### [What is required]
Only the number is wanted: how many lines of these entries contain the word "Open"?

### [Input data]

= Beginning of Section =

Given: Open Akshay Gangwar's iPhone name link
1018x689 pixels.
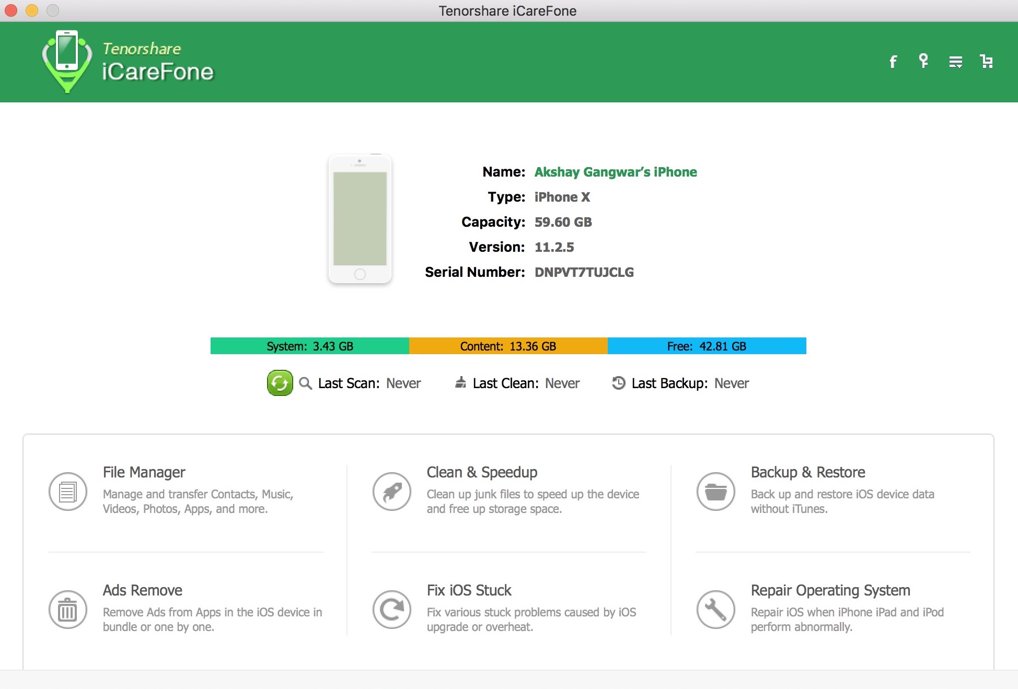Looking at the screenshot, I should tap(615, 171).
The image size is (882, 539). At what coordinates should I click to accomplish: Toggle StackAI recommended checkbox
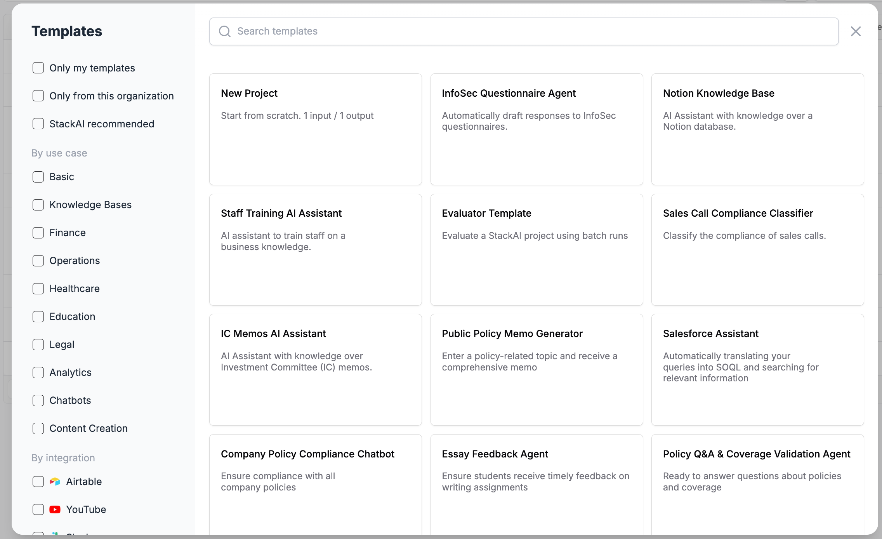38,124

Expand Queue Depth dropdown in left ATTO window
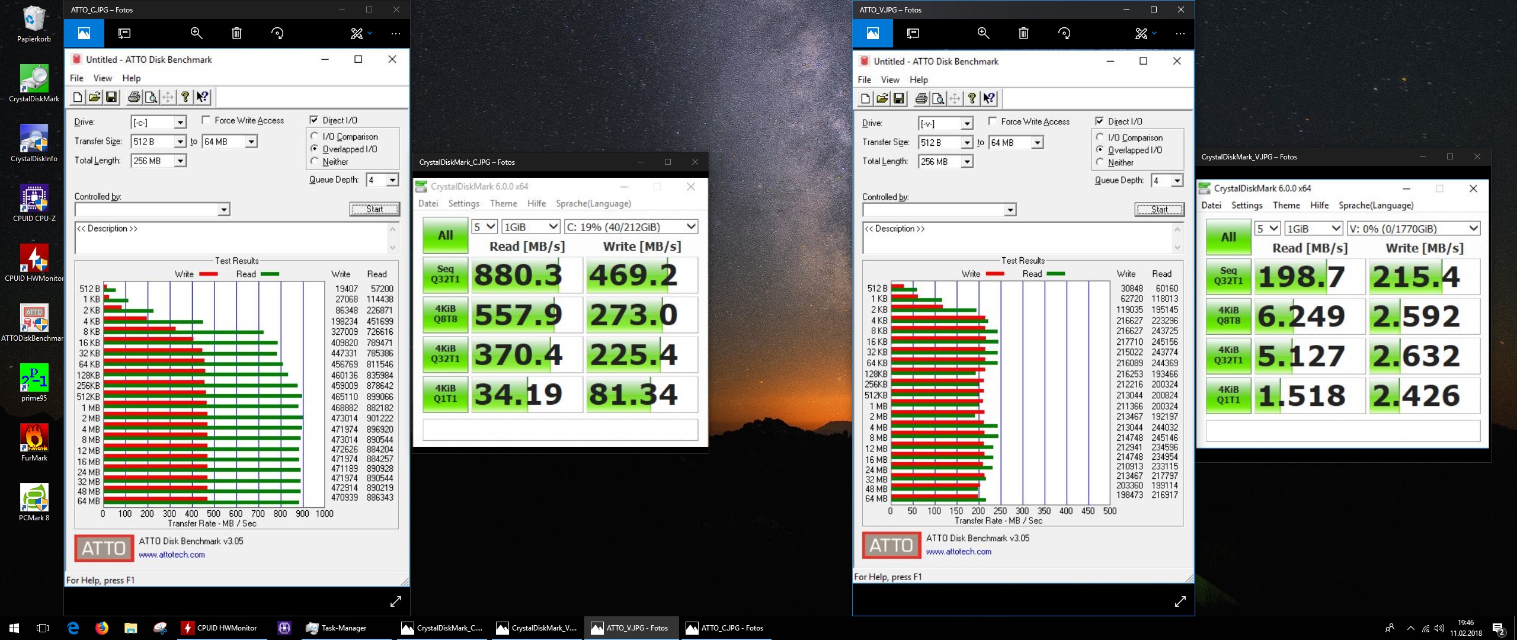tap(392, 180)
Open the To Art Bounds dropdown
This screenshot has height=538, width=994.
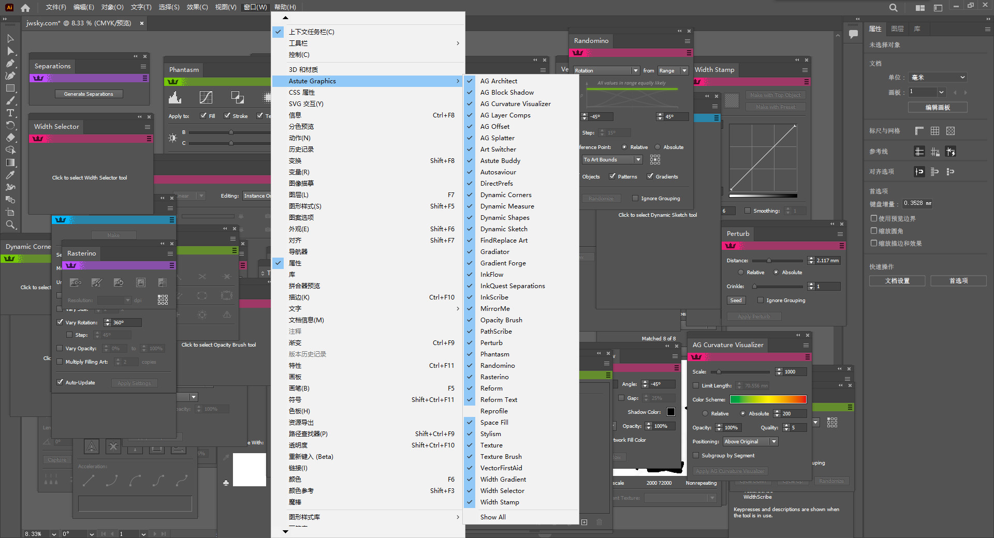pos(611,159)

= End of Section =
= Beginning of Section =

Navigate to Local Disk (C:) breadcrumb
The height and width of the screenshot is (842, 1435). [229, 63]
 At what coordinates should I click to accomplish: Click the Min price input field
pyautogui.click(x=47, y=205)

= End of Section =
= Beginning of Section =

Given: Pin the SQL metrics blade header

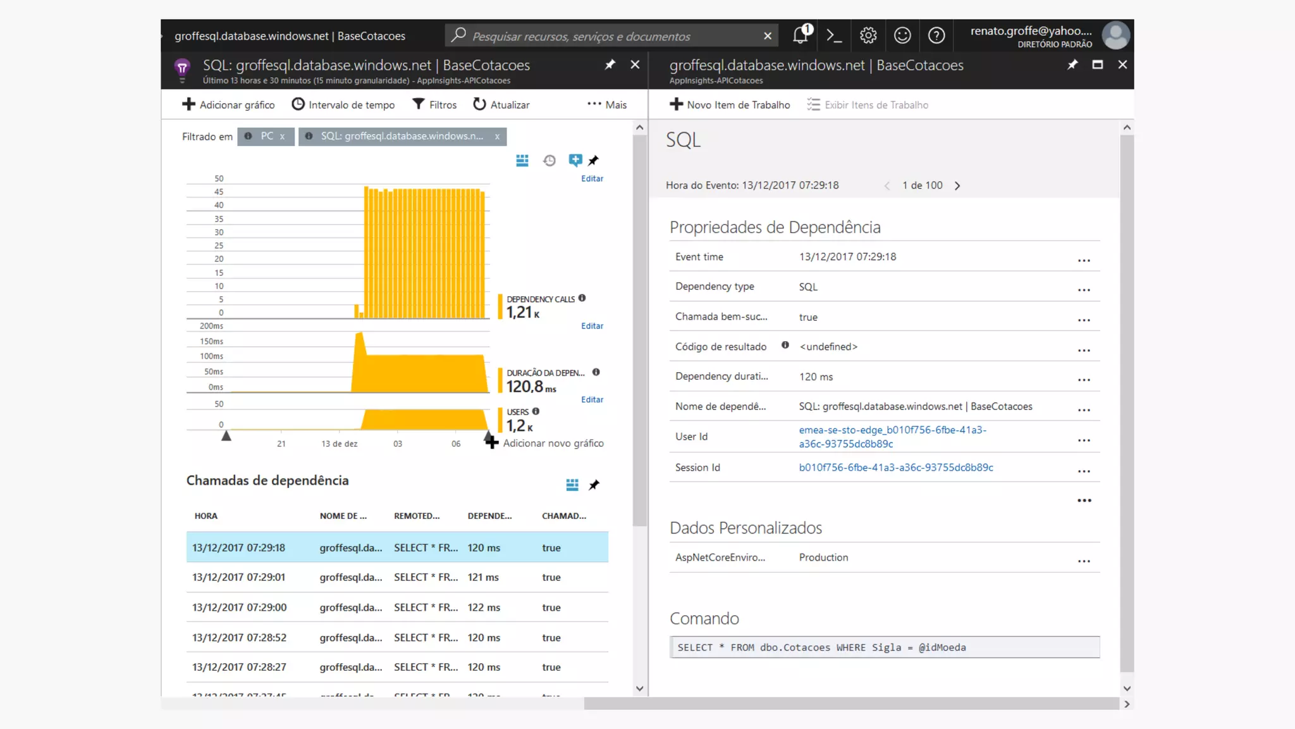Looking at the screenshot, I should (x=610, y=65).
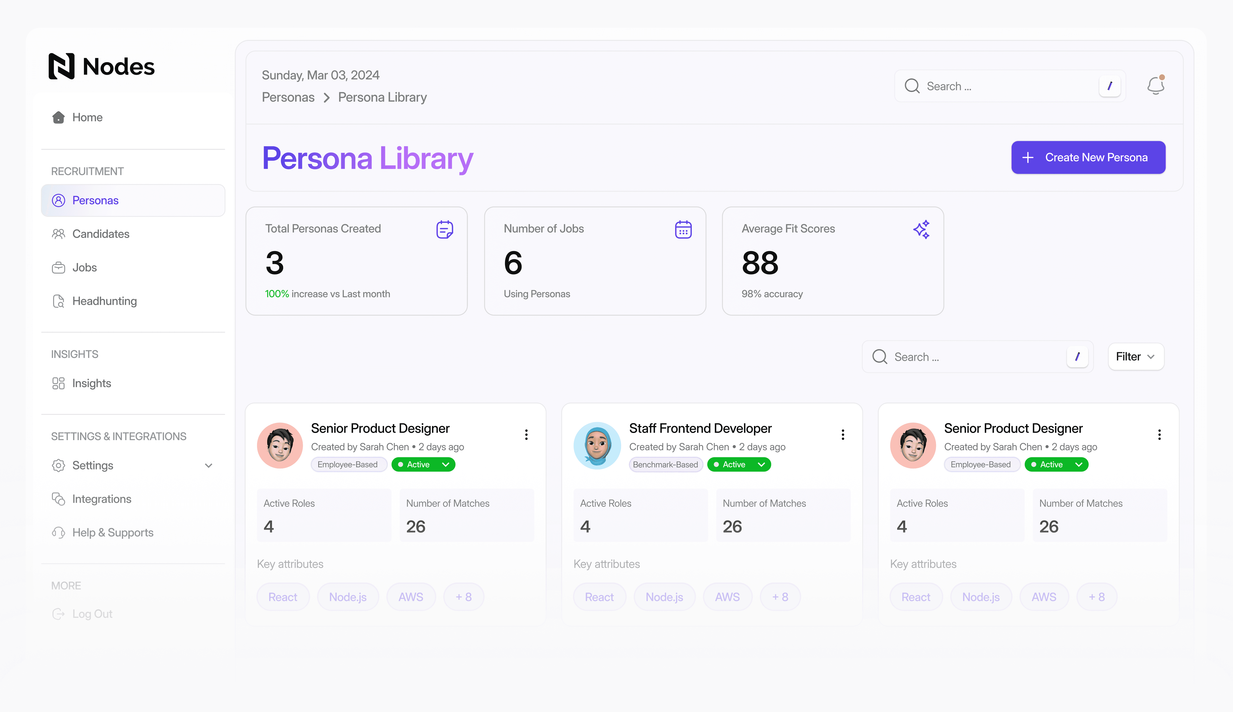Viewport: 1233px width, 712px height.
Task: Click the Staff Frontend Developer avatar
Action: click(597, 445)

= End of Section =

### [Your solution]
2